Cisco 8000 nodes may take a few minutes to come to XR prompt. To monitor boot progress:

docker logs <container-name/id> -f
Wait for Router up message.

ssh cisco@<node-mgmt-address> Password: cisco123

to connect to a XR console (via telnet):

docker exec -it <container-name/id> telnet 0 60000

to connect to a bash shell of a running c8000 container:

docker exec -it <container-name/id> bash

Netconf server runs on 830 port:

ssh cisco@<node-mgmt-address> -p 830 -s netconf

Info

Default credentials: cisco:cisco123

Interface naming convention#

c8000 container uses the following naming convention for its management and data interfaces:

  • eth0 - management interface connected to the containerlab management network
  • Hu0_0_0_X - 100G data interface mapped to HundredGigE0/0/0/X internal interface.
  • FH0_0_0_X - 400G data interface mapped to FourHundredGigE0/0/0/X internal interface.

When containerlab launches c8000 node, it will set IPv4 address as assigned by docker to the eth0 interface and c8000 node will boot with this address configured for its MgmtEth0.

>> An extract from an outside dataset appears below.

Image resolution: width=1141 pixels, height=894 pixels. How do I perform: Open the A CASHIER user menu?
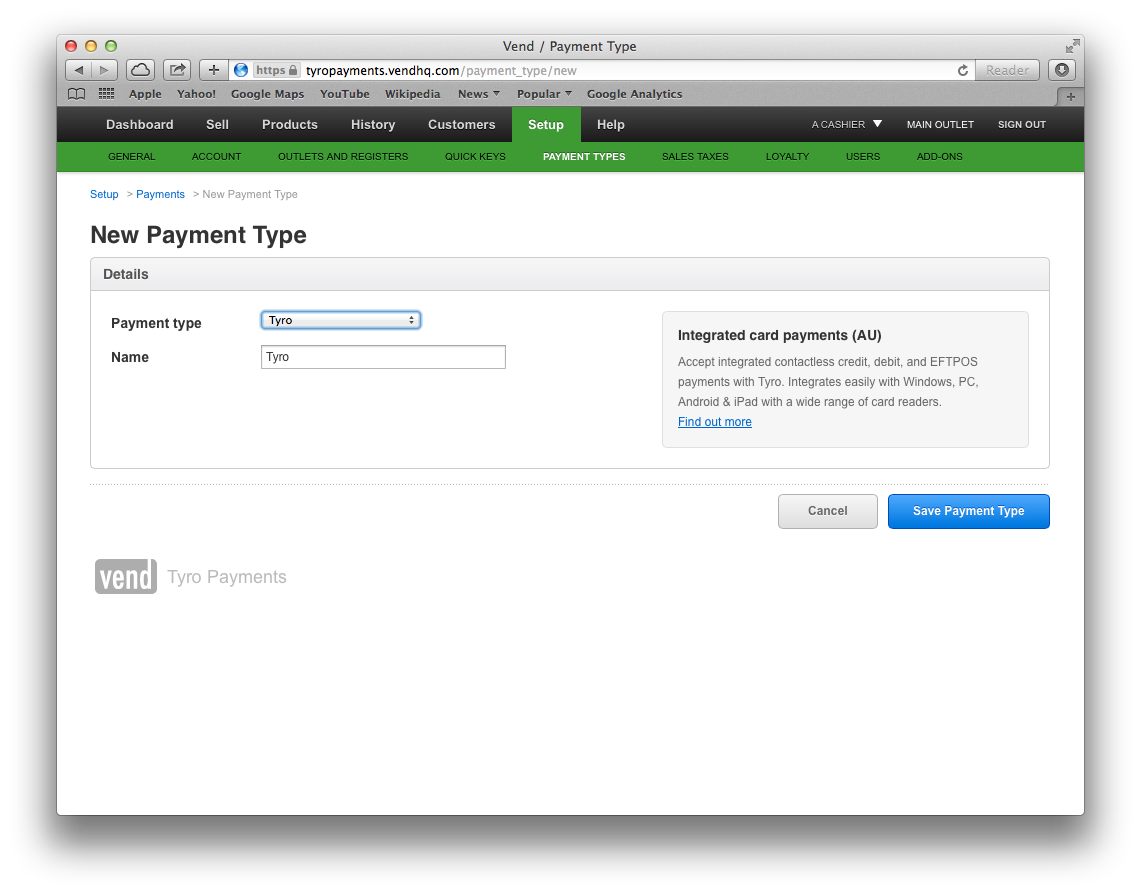click(845, 124)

RP/0/RP0/CPU0:r1#sh ip int br
Wed Dec 21 12:04:13.049 UTC

Interface                      IP-Address      Status          Protocol Vrf-Name
MgmtEth0/RP0/CPU0/0            172.20.20.5     Up              Up       default

Features and options#

Default node configuration#

It is possible to launch nodes of cisco_c8000 kind with a basic config or to provide a custom config file that will be used as a startup config instead.

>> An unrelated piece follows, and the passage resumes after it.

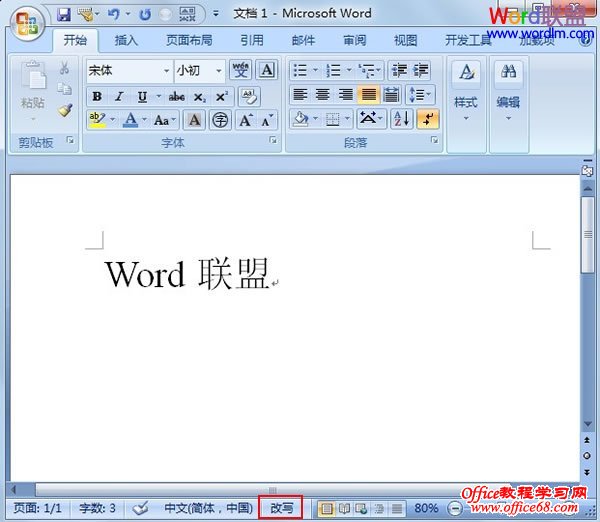Click the Office button logo
600x522 pixels.
click(x=27, y=20)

When a node is defined without startup-config statement present, containerlab will generate an empty config from this template and copy it to the config directory of the node.

User defined config#

With a startup-config property a user sets the path to the config file that will be mounted to a container and used as a startup-config:

name: c8201
topology:
  nodes:
    c8000:
      kind: cisco_c8000
      startup-config: r1.cfg

When a config file is passed via startup-config parameter it will be used during an initial lab deployment. However, a config file that might be in the lab directory of a node takes precedence over the startup-config1.

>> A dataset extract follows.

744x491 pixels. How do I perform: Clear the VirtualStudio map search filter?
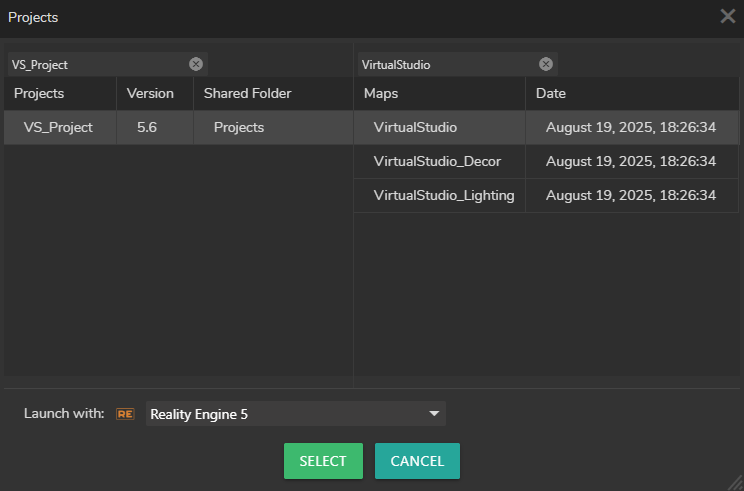[546, 64]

With such topology file containerlab is instructed to take a file r1.cfg from the current working directory and copy it to the lab directory for that specific node under the /first-boot.cfg name. This will result in this config acting as a startup-config for the node.

To provide a user-defined config, take the default configuration template and add the necessary configuration commands without changing the rest of the file. This will result in proper automatic assignment of IP addresses to the management interface, as well as applying user-defined commands.

Lab examples#

name: test
topology:
  nodes:
    Cisco8201-1:
      kind: cisco_c8000
      image: 8201-32fh-clab:7.9.1
      image-pull-policy: Never

    Cisco8201-2:
      kind: cisco_c8000
      image: 8201-32fh-clab:7.9.1
      image-pull-policy: Never

  links:
    - endpoints: ["Cisco8201-1:FH0_0_0_0", "Cisco8201-2:FH0_0_0_0"]

  1. if startup config needs to be enforced, either deploy a lab with --reconfigure flag, or use enforce-startup-config setting.